Houseplants are a decor staple these days.  Classically popular vines like pothos and philodendron are quickly finding homes with new and younger fans. The architectural Sansevieria trifasciata, better known as a Snake Plant, Viper’s Bowstring Hemp, or even Mother-In-Law’s Tongue, can be seen perched on window sills or shelves of trendy apartment designs. And the very recognizable Ficus lyrata, or Fiddle Leaf Fig, is tucked into almost every corner of today’s interior design magazines, though it’s taken flak in recent years for being a bit too trendy.

“Everything just looks better with a plant in the photo,” Olson explains, “So it’s become a huge thing!”

So what’s given rise to this seemingly sudden fad?  Younger shop owners like Tylor Rogers said social media plays a huge role. 

“Everyone is embracing this plant craze,” Rogers explained, noting a new generation of houseplant fans is cultivating a very different kind of garden shop. “I wanted to take a unique approach, trying to utilize both the plant and design world is definitely where I wanted to take it.”

Rogers recently opened Arium Botanicals after building a huge following on his Instagram account “@urlocalplantboy.” With hashtags like “#MonsteraMonday,” “#PlantBaby” and “#PlantsOfInstagram,” the amount of views and “likes” racks up.

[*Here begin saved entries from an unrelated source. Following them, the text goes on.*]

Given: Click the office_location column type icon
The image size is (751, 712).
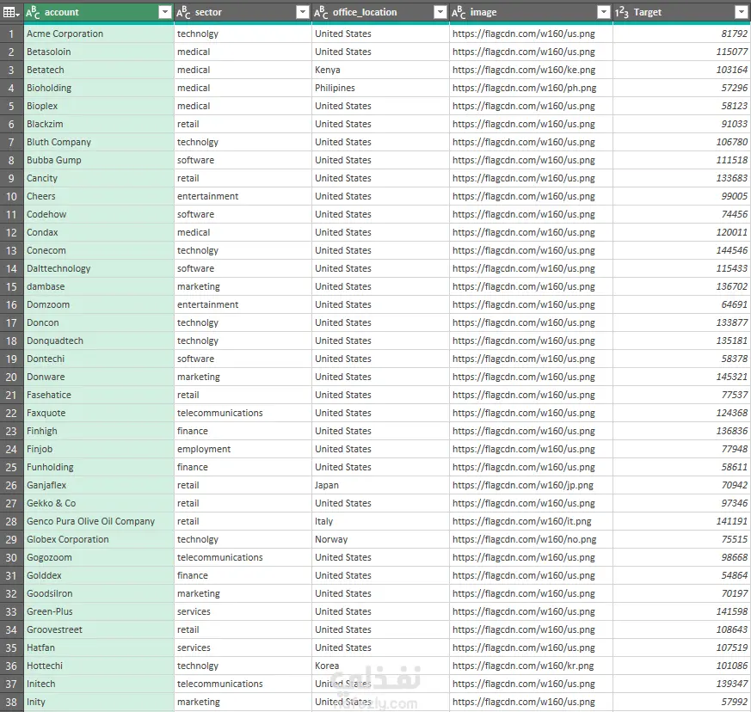Looking at the screenshot, I should (x=321, y=12).
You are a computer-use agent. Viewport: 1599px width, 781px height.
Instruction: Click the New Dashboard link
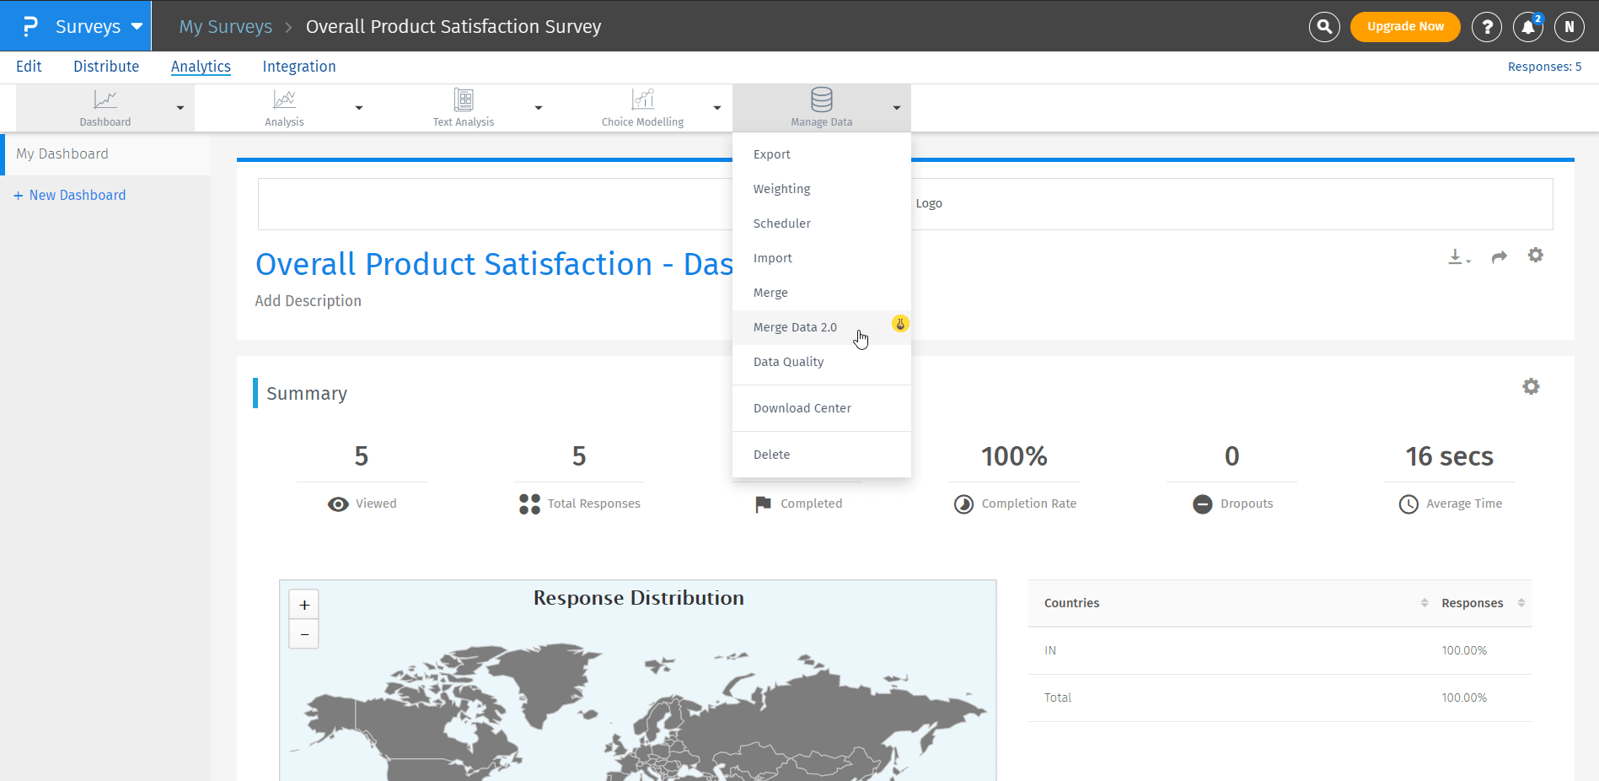click(77, 195)
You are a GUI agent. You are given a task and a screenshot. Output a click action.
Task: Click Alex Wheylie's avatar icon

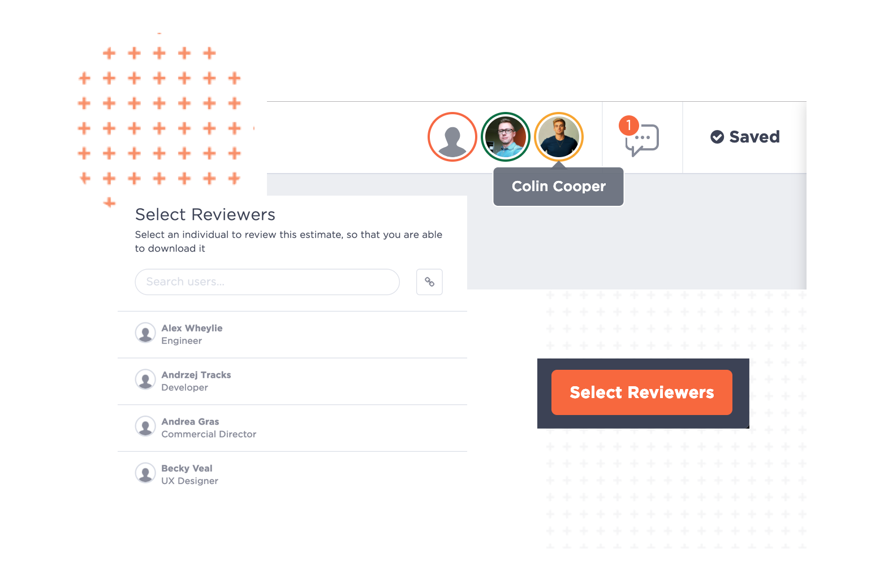[145, 333]
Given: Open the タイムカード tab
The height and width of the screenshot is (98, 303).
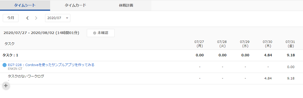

His tens of thousands of followers fawn over beautifully photographed plants in his home, and new arrivals in his shop. 

“Social media is great in a way that we’re able to portray what we’re excited about,” said Rogers. “We get visitors now from Australia, Japan — you name it. People have come in and said ‘I’ve traveled just to see this space!’ and that is mind-blowing to me.”

And he’s not alone. Picture-perfect posts of so-called plant babies build an online community, one that branches out into articles about proper plant care, scrolling feeds of stylish pots, and how-to videos on propagation.

“Things have changed, people just know a lot more about plants because of the online community.  So when they come in, a lot of times they have a pretty good idea of what they’re looking for,” Olson said. “We sell a lot larger variety of things now, but I think the main thing is people just come in with a greater knowledge.”

Plant vendors say some of their biggest customers are millennials.

“Twenty to 35-year-olds, a lot of people who’ve just moved into a new space and want it to feel like home,” said Olson.

Young adults who are facing rising housing prices and even delaying marriage and kids for careers are one of the fastest-growing groups of gardeners, according to the National Gardening Association.

“People are living in apartments or smaller spaces, and with that, there’s almost this disconnect from nature,” said Rogers. “You can have plants if you just want to beautify your home, but you can also have plants that will cause that curiosity when you have visitors come.”

One thing is for sure—plant fans are dropping lots of green on their lush love affair, paying a pretty penny for rare varietals and cool colors. That’s good news for a local economy, branching out in a city that loves local businesses.

“I don’t know if we could be as successful somewhere else,” Olson said. “I think people really go out of their way to shop small around here, so it’s pretty special.”